Please repeat, exactly as written, every line from the one containing "How do I perform: Click" through the last line of the records, both included, and leave out any pictures.

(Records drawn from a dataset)
%%

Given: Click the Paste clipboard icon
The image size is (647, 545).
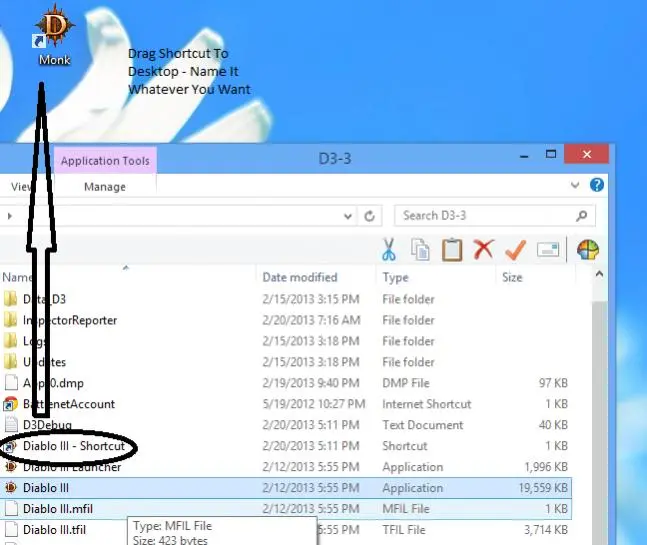Looking at the screenshot, I should pyautogui.click(x=452, y=249).

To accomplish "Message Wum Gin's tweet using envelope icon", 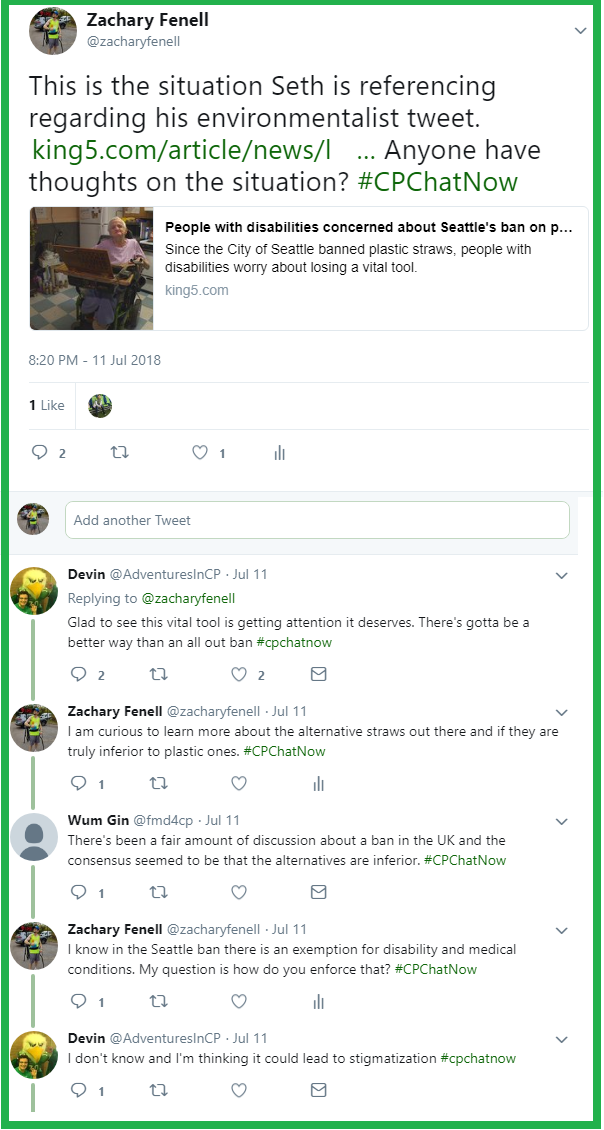I will tap(318, 892).
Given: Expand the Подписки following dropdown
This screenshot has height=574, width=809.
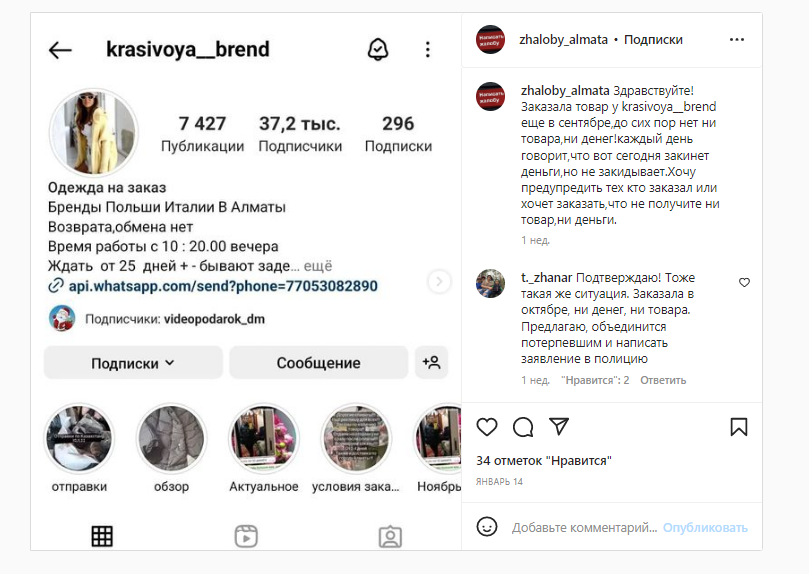Looking at the screenshot, I should [x=133, y=363].
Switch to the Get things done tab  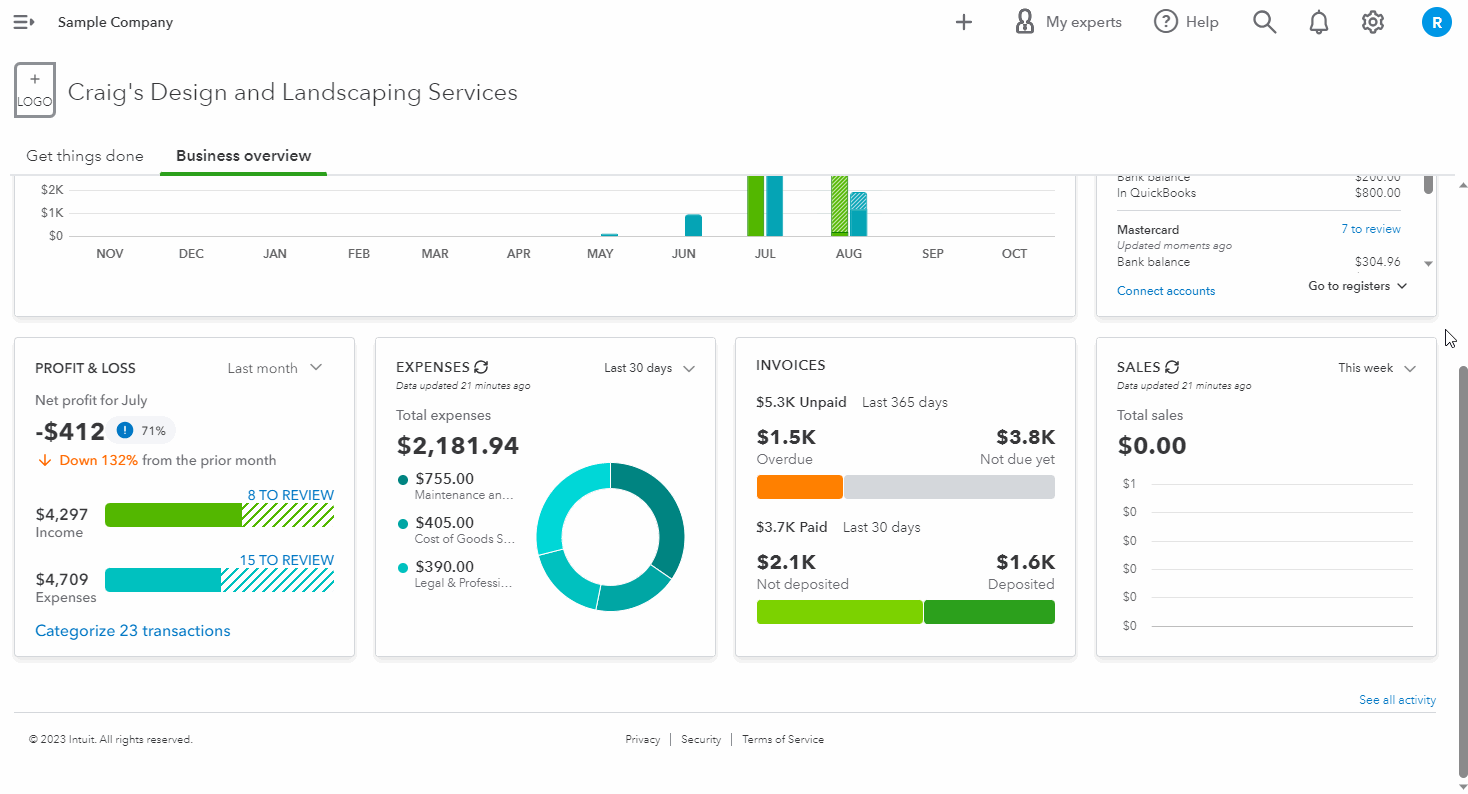(x=85, y=156)
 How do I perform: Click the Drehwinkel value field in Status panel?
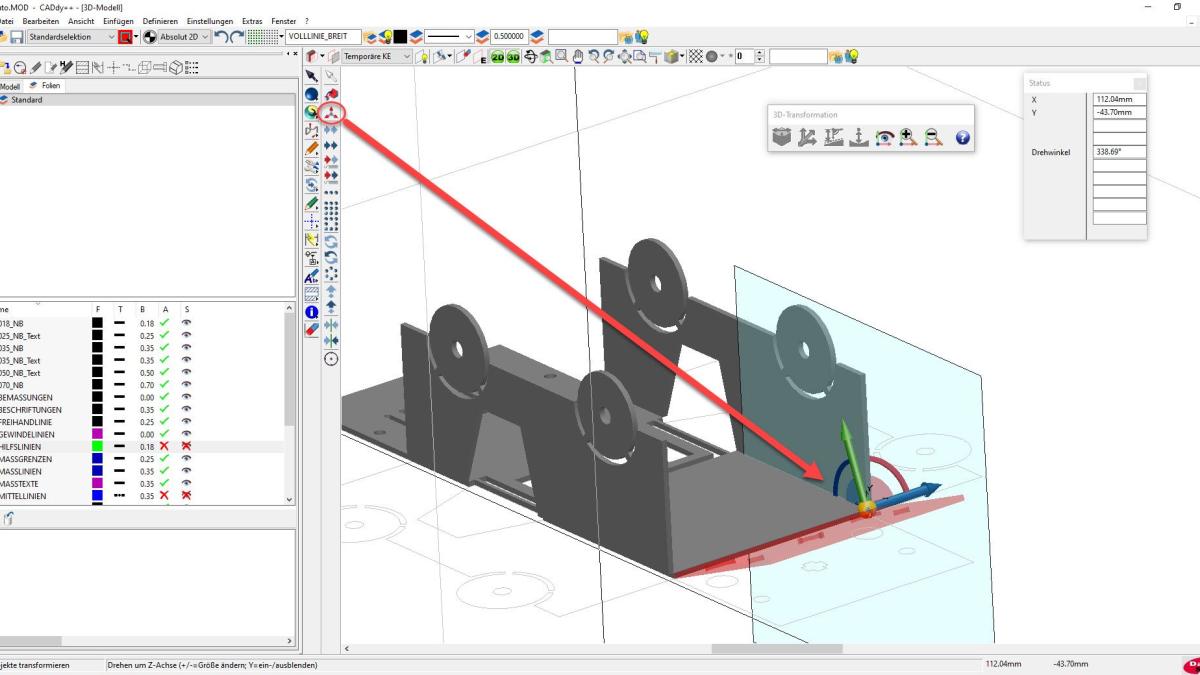coord(1119,152)
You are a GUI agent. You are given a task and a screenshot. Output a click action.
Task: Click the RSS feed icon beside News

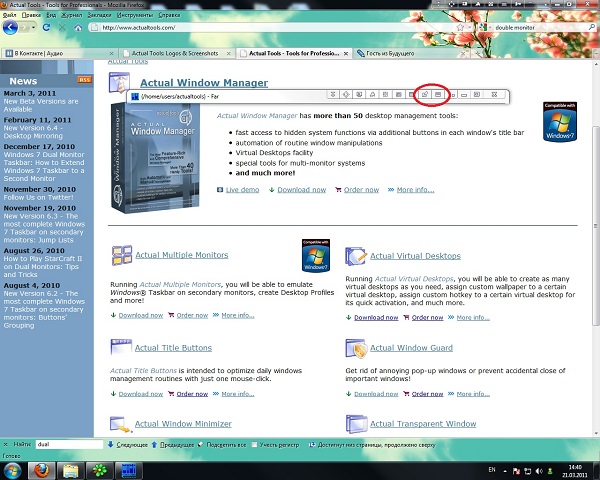coord(85,78)
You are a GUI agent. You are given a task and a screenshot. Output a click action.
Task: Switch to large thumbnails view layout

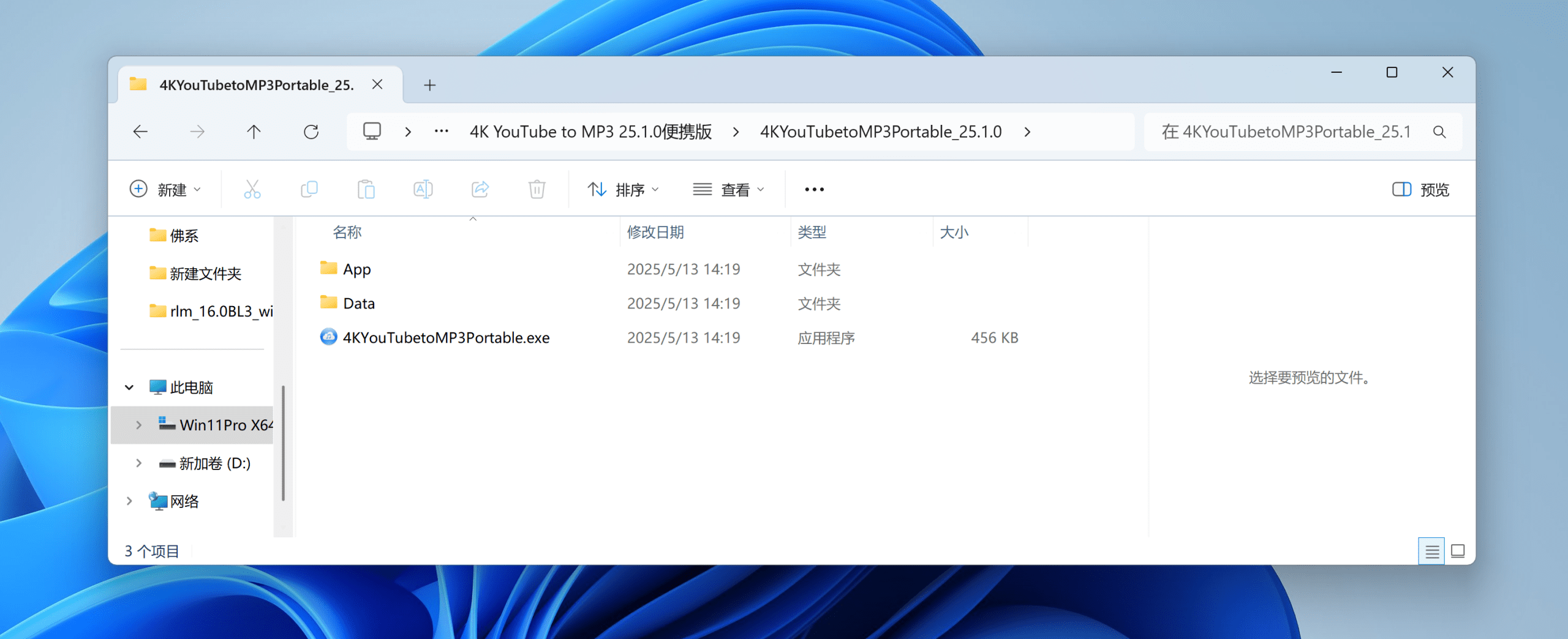(1458, 551)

%%

**SOLUTION TO THE EXERCISE**
 How do I perform: Click the Drehwinkel value field in Status panel?
coord(1119,152)
You are a GUI agent. You are given a task and a screenshot. Output a click action.
Task: Click the RSS feed icon beside News

coord(85,78)
You are a GUI agent. You are given a task and a screenshot. Output a click action.
Task: Switch to large thumbnails view layout

(1458, 551)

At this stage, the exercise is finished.